▶ TASK PROMPT
Please repeat the lines below, exactly and only, from the one that holds "Viewport: 756px width, 610px height." through the one that holds "You are a computer-use agent. The".

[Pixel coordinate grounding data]
++++

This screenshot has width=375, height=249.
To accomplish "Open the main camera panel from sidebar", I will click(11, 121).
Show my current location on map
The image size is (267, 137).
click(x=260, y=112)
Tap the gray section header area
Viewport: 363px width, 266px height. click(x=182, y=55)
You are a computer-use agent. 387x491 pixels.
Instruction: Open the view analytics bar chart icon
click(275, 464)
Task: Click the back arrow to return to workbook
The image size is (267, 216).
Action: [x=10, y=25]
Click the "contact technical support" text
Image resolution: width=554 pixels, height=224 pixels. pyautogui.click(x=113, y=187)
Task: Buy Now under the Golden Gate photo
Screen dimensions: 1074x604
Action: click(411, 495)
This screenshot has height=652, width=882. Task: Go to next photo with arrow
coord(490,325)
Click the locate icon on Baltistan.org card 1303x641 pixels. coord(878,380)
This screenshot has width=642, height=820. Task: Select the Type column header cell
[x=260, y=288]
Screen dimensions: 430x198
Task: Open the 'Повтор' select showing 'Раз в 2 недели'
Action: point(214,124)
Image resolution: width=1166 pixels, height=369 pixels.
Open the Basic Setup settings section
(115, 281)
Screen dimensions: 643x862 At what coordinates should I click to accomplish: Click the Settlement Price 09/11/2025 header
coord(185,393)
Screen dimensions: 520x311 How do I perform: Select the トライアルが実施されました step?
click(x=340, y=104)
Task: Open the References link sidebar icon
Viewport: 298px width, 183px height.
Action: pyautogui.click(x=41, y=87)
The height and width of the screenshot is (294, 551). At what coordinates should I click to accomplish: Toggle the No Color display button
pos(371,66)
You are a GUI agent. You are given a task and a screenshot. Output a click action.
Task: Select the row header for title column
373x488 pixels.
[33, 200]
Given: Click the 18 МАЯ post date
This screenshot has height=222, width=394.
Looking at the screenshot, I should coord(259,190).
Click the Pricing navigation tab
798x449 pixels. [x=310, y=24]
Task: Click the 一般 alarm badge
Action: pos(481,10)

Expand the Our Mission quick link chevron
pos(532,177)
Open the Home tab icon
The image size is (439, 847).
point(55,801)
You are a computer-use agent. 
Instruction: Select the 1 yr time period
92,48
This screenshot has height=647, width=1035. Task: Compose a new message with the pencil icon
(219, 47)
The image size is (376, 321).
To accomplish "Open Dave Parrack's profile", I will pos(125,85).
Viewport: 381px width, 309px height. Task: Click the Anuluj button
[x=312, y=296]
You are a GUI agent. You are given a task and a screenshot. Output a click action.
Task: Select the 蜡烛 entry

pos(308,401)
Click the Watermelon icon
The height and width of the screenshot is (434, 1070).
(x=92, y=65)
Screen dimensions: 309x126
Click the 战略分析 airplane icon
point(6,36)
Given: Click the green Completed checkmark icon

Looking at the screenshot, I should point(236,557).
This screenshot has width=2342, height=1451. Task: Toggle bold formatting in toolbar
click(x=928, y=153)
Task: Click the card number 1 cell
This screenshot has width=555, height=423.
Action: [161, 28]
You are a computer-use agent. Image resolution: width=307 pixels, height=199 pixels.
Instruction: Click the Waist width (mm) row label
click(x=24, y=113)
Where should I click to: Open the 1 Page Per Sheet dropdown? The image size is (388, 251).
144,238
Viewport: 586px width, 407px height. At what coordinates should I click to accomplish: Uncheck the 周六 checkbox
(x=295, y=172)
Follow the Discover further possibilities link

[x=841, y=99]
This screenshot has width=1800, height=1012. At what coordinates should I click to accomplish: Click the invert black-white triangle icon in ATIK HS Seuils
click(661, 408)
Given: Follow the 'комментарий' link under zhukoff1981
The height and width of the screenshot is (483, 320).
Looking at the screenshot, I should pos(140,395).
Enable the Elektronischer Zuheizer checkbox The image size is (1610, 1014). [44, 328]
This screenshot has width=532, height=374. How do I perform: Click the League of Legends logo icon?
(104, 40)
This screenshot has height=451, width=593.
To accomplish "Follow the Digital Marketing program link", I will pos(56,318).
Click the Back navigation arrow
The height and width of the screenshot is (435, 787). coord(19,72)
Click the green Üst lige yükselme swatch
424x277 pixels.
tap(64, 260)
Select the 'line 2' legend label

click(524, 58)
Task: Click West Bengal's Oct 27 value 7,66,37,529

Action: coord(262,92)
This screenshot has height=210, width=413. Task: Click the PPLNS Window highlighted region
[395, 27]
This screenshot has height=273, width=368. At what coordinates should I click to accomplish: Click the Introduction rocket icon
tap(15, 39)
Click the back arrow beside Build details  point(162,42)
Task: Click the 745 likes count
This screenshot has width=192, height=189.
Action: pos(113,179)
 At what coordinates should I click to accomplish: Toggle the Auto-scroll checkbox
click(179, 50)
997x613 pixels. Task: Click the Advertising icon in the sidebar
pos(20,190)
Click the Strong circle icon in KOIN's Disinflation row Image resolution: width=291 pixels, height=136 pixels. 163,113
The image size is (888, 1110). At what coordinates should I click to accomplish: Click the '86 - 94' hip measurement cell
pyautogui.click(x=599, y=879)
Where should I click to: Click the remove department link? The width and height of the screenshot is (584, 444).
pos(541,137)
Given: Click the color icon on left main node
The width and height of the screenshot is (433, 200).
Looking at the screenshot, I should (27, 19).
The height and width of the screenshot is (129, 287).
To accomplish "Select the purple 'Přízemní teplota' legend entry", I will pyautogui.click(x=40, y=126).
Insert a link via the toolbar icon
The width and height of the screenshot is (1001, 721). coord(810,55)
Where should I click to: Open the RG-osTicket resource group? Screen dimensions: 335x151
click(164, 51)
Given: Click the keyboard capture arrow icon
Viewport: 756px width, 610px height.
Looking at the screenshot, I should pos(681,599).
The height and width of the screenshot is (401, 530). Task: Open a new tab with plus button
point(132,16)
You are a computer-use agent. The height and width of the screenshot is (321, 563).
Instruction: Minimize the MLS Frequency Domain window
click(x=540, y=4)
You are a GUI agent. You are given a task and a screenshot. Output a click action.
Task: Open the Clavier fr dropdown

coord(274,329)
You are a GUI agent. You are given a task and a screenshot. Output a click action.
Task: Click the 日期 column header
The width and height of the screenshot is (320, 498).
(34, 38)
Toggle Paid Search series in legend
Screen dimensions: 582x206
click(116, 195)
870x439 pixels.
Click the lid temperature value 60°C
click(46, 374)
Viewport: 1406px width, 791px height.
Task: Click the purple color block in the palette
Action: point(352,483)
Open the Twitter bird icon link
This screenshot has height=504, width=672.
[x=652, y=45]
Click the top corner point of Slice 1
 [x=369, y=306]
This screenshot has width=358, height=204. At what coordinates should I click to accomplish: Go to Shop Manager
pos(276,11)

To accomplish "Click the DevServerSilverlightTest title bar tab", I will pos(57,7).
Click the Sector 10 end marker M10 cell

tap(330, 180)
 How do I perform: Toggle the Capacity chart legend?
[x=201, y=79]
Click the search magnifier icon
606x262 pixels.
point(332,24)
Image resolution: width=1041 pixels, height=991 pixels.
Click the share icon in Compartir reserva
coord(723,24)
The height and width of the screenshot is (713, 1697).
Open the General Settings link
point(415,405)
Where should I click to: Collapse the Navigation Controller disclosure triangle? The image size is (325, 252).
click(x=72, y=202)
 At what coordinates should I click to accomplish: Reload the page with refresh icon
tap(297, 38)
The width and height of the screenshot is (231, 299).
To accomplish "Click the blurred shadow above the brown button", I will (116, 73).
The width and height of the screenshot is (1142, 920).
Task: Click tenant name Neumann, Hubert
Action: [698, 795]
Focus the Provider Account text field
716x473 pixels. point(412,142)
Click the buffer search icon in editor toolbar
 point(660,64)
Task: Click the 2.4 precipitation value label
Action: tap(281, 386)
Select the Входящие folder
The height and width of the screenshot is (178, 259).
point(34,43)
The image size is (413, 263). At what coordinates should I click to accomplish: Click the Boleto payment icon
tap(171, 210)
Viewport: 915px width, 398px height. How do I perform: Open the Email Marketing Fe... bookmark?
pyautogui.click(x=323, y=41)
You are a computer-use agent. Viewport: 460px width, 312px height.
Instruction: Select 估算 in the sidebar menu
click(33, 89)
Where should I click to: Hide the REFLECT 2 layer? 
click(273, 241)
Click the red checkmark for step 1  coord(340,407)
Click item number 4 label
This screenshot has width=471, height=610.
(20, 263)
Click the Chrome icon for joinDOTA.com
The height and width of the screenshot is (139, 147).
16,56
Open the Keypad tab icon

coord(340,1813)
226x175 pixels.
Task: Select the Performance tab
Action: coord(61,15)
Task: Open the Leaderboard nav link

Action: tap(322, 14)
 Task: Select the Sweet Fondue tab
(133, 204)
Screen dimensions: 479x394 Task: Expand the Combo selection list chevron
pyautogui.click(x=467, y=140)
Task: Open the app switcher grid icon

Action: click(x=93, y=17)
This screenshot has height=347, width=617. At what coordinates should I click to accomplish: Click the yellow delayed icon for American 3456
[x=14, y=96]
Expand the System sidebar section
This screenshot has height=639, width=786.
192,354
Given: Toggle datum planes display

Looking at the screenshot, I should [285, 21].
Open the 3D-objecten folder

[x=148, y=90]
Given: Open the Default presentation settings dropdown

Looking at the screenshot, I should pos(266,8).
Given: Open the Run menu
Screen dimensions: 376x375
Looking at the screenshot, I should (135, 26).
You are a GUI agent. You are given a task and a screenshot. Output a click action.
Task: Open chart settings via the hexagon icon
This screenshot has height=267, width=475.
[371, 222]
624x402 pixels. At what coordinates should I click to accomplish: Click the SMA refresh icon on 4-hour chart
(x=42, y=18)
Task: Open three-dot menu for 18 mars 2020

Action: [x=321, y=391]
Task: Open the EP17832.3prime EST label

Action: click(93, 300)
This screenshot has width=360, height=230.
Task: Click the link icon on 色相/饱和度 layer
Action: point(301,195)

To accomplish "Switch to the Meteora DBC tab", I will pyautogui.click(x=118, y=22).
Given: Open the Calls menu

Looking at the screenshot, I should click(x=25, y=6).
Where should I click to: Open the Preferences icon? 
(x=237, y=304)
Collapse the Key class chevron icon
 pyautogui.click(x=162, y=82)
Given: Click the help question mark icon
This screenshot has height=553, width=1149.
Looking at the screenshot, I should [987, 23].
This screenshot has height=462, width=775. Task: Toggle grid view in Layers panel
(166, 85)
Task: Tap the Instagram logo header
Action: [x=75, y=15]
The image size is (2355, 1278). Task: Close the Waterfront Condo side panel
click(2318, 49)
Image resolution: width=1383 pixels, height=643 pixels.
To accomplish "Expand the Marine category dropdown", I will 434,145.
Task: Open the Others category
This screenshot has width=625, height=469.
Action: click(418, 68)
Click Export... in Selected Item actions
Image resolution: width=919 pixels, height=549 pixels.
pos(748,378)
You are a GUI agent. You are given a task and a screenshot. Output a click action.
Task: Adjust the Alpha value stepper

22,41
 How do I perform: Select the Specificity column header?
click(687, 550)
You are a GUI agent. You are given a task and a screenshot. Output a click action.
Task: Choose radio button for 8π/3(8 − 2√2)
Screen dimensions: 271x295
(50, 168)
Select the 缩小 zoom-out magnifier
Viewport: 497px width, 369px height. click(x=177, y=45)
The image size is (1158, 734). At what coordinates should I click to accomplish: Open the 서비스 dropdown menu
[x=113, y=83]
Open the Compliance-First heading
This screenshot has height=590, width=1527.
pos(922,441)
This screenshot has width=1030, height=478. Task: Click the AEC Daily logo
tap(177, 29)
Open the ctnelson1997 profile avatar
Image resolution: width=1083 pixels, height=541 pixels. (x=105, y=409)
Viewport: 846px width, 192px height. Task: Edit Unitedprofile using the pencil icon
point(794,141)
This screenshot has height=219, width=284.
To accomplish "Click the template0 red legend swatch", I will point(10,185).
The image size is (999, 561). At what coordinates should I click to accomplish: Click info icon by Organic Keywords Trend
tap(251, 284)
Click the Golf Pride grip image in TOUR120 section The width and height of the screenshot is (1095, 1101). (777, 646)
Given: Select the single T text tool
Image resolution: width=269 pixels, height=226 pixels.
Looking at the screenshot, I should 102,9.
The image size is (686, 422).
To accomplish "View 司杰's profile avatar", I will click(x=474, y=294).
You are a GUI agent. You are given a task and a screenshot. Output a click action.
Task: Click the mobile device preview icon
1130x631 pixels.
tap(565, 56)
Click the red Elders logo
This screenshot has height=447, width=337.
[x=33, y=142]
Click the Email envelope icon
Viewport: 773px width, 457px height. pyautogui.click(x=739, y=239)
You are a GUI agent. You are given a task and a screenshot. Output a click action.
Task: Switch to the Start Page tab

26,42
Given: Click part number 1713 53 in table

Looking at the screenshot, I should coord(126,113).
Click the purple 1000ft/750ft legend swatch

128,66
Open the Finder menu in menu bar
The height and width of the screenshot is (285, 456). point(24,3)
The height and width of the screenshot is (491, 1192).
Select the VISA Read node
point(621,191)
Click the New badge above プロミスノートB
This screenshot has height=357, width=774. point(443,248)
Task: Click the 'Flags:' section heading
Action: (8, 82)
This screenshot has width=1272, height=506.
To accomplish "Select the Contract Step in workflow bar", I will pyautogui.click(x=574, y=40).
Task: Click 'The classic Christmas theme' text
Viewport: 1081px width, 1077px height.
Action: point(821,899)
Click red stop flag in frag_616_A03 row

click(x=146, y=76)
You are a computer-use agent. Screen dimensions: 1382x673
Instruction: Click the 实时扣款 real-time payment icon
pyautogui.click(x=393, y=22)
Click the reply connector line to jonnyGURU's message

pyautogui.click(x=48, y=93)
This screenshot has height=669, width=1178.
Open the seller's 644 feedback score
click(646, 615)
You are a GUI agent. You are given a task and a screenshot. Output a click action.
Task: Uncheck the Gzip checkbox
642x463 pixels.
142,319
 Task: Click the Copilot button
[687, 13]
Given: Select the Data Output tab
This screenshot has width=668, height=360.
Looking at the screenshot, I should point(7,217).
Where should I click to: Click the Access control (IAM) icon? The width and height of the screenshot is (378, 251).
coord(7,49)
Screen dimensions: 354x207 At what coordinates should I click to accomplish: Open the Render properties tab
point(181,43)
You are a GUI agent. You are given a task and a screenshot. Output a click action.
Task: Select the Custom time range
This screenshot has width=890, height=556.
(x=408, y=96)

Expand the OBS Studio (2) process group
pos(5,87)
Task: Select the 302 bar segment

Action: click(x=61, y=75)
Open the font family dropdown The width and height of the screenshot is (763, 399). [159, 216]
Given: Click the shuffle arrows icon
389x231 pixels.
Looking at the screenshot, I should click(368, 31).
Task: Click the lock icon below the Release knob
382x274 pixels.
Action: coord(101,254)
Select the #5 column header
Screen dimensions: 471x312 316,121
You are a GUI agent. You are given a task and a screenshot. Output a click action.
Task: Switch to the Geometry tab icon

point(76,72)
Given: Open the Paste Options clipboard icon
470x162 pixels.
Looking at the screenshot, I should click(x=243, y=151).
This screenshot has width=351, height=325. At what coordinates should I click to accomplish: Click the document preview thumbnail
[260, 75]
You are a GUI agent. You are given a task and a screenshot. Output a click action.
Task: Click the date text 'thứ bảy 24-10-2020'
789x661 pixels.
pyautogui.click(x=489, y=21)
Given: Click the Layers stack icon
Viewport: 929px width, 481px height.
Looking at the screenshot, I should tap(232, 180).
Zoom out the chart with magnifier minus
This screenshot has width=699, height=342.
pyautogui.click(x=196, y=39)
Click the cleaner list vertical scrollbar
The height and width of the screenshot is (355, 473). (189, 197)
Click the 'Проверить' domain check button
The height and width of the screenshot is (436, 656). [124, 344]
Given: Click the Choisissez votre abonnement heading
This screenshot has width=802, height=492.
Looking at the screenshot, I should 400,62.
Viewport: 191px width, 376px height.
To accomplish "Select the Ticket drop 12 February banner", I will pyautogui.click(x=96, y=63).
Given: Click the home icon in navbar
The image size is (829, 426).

++++

▶ RESULT OF THIS TASK
Viewport: 756px width, 610px height.
Looking at the screenshot, I should pos(681,599).
The height and width of the screenshot is (401, 530). Task: Open a new tab with plus button
point(132,16)
You are a computer-use agent. The height and width of the screenshot is (321, 563).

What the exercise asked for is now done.